Google has agreed to settle an 11-year-old privacy battle over allegations that its search engine leaked users' personal data by including their queries in “referer headers” -- the information Google automatically transmitted with outbound traffic.
News of the settlement was disclosed in papers filed Wednesday with U.S. District Court Judge Edward Davila in San Jose, California. Terms haven't yet been revealed.
If accepted by Davila, the deal will resolve a legal battle dating to 2010, when web users who said they had typed their names into Google's search engine sued the company.
They alleged that Google's transmission of their names, combined with other information, could effectively identify them to the companies they visited. (Google no longer transmits search queries when people click on links in the results.)
In 2013, Google agreed to resolve the allegations by donating $5.3 million to six nonprofits and schools, and more than $2.1 million to the attorneys who brought the lawsuit.

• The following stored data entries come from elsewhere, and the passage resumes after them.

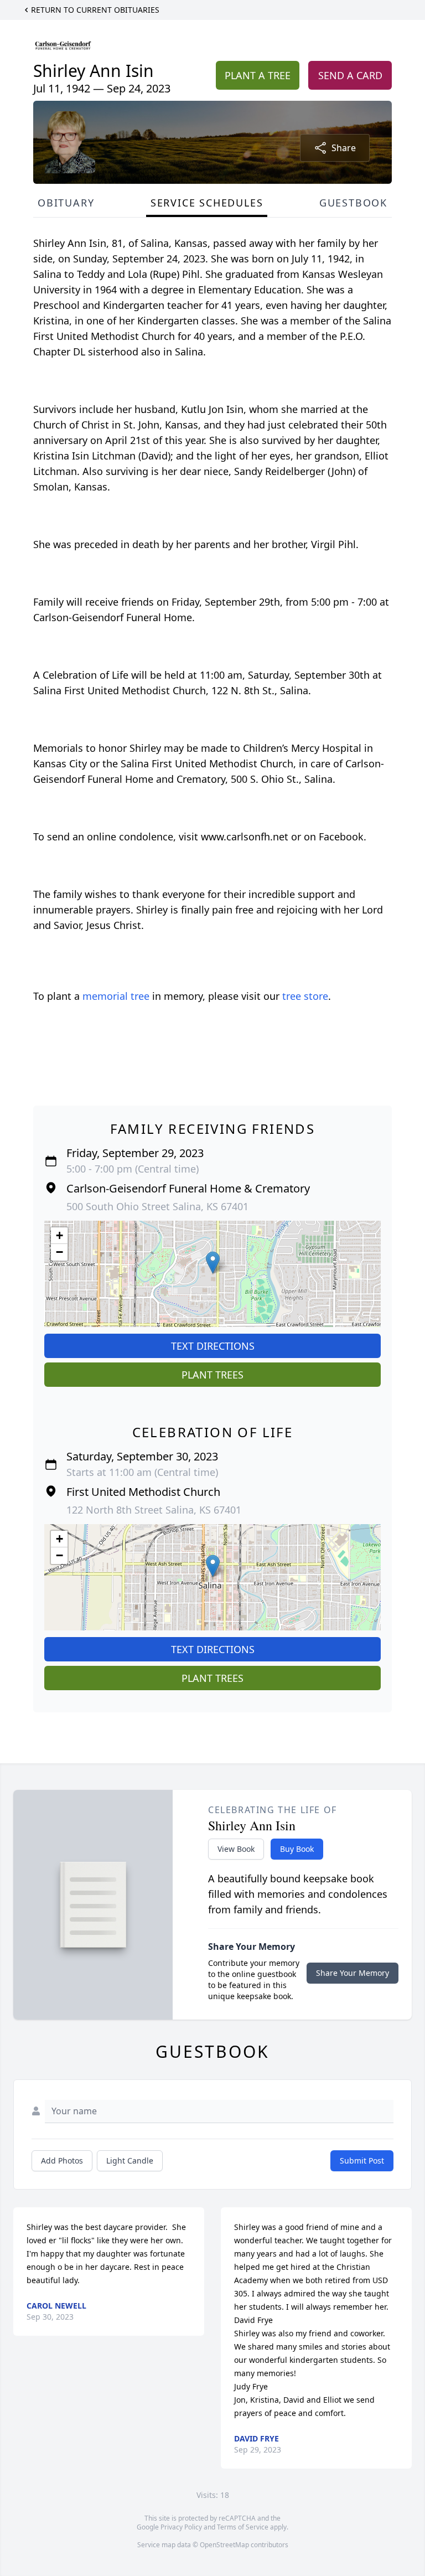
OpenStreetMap (224, 2544)
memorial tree (115, 996)
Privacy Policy (181, 2527)
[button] (213, 1262)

Ted Frank -- founder of the Center for Class Action Fairness -- challenged that deal, arguing that it didn't adequately compensate Google's users.
Two years ago the Supreme Court returned the case to the trial court, with instructions to decide whether the allegations, if proven true, would show that Google caused a concrete harm to users by transmitting their search queries to publishers.
Davila ruled last year that the users could proceed with several claims, including that Google violated the federal wiretap law and that it broke its privacy promises.
He said in the ruling that those allegations, if proven true, could support a finding that Google violated users' “concrete legal rights.”
Google subsequently urged Davila to throw out the claims for several reasons, including that their allegations were too speculative.
“When it comes to harm ... plaintiffs only speculate about something they do not allege ever happened: that some unidentified third-party website somehow used a referer header -- passed on to it when a plaintiff clicked through to its site -- to connect that plaintiff with search terms entered into Google Search,” the company wrote.
“No plaintiff alleges that any referer header by itself revealed the searcher’s identity,” Google added. “Without allegations plausibly establishing that anyone linked any plaintiff’s identity to search terms disclosed in a referer header, the chance of harm is infinitesimal, no matter how sensitive the search term might be.”
Google and the consumers reached a settlement before Davila ruled on the company's argument.